В нашей "жизни для мертвых" мы приехали ради "слабых живых" в городок с помеченными на карте лугами и улицей на Морковке. Этот городок все такой же виноватый: прежде (после Грекова) как Париж или Лондон, теперь же россыпь пирамид у двух гастрономов, "Квартала" и огурцов. А картошка как каштаны на бульваре - ее грядки на Парижской коммуне и в монастырях. Возле церквей все покрывается теремами из автомобилей и велосипедов, музыкой ("конечно, я люблю тебя!") и летним лишенного таинства крещением.
В подвалах Казанской церкви хранятся мешки из магниток ("не может быть, чтобы за тридцать!"), валенок, лаптей и других монгольско-петербургских сувениров.
Жить удобно- узорчатая вязь, дисциплина, прямая осанка, пластиковые окна - окна распахнуты в комнаты со вкусом щей. И даже жалюзи. Около восьми отец заводит красное "Рено", жена и дочь - всегда рядом, бревно под воротами, двери закрываются.
На магазине с "оптикой" можно дописать "ориентализм": ведь никто из них не...
Ориентальное безумие, жара и насморк.
Религиозная идентичность и сборная Германии, круг читаемых текстов и отсутствие желтых карточек, большая длительность - дообеденное утро, короткий 20 век.
Ты пишешь "музей" - в Юрьеве он по вторникам закрыт, по вторникам закрыто и кафе у автостанции. Автобусы и поезда здесь как ландыш в Красной книге. "Музей", лежащий на соседний кровати и 5 июля - самоведческий музей последних лет трех: в нем после торта, гастронома и вина дорожка через мост, пруд, поле (все уже в полумраке от пропажи солнца, но небо еще детское, еще не успевшее заночевать).
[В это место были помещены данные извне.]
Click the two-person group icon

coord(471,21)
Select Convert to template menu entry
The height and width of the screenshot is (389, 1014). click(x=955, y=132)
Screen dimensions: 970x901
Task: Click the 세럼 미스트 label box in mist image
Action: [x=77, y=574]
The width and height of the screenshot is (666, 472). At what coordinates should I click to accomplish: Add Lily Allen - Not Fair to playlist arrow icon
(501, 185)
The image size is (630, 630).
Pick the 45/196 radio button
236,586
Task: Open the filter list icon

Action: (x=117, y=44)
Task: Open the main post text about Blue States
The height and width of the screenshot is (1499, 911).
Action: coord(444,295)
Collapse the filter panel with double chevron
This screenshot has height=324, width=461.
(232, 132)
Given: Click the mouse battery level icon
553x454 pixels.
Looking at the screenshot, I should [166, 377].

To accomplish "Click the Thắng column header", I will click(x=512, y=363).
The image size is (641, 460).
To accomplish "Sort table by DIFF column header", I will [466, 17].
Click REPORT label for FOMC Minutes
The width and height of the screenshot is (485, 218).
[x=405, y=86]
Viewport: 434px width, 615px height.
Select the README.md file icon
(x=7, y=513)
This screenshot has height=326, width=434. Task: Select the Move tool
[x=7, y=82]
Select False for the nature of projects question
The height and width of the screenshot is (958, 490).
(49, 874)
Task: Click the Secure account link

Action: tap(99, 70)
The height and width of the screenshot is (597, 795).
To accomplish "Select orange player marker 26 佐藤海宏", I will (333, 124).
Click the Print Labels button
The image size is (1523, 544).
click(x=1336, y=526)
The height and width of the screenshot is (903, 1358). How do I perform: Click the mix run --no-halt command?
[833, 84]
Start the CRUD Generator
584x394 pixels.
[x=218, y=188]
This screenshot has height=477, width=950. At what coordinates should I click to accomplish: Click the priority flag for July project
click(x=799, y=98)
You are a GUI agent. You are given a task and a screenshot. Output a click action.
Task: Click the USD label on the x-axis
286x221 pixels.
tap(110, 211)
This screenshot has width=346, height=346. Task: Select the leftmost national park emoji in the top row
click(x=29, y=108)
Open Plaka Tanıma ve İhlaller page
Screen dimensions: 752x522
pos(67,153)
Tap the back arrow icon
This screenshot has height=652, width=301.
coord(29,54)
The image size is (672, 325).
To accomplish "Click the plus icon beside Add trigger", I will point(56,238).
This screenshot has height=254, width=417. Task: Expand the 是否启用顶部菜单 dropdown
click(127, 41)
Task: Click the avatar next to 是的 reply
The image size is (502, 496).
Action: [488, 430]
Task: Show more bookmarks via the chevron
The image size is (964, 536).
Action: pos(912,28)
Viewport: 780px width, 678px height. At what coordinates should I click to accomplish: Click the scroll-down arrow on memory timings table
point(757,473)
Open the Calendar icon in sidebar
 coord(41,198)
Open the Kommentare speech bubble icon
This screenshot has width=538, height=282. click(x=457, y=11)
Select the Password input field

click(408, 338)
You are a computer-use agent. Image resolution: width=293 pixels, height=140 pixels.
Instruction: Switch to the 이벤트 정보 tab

Последний автобус до Москвы уехал в 12.50. Юрьев-Польский - городок на час или на вечное заточение (а может быть пропажу?). Хотя Георгиевский собор - нечто укоряющее взор. Шатался с рюкзаком, а оставшиеся два часа сидел на скамейке - "10 дней в Крыму за 10 тысяч", кажется, неподвижно, как сущий. Доплатил 33 рубля, чтобы еще час не сидеть - сидеть в автобусе, электричке, метро; культура сидения, культура аркатурно-колончатого пояса.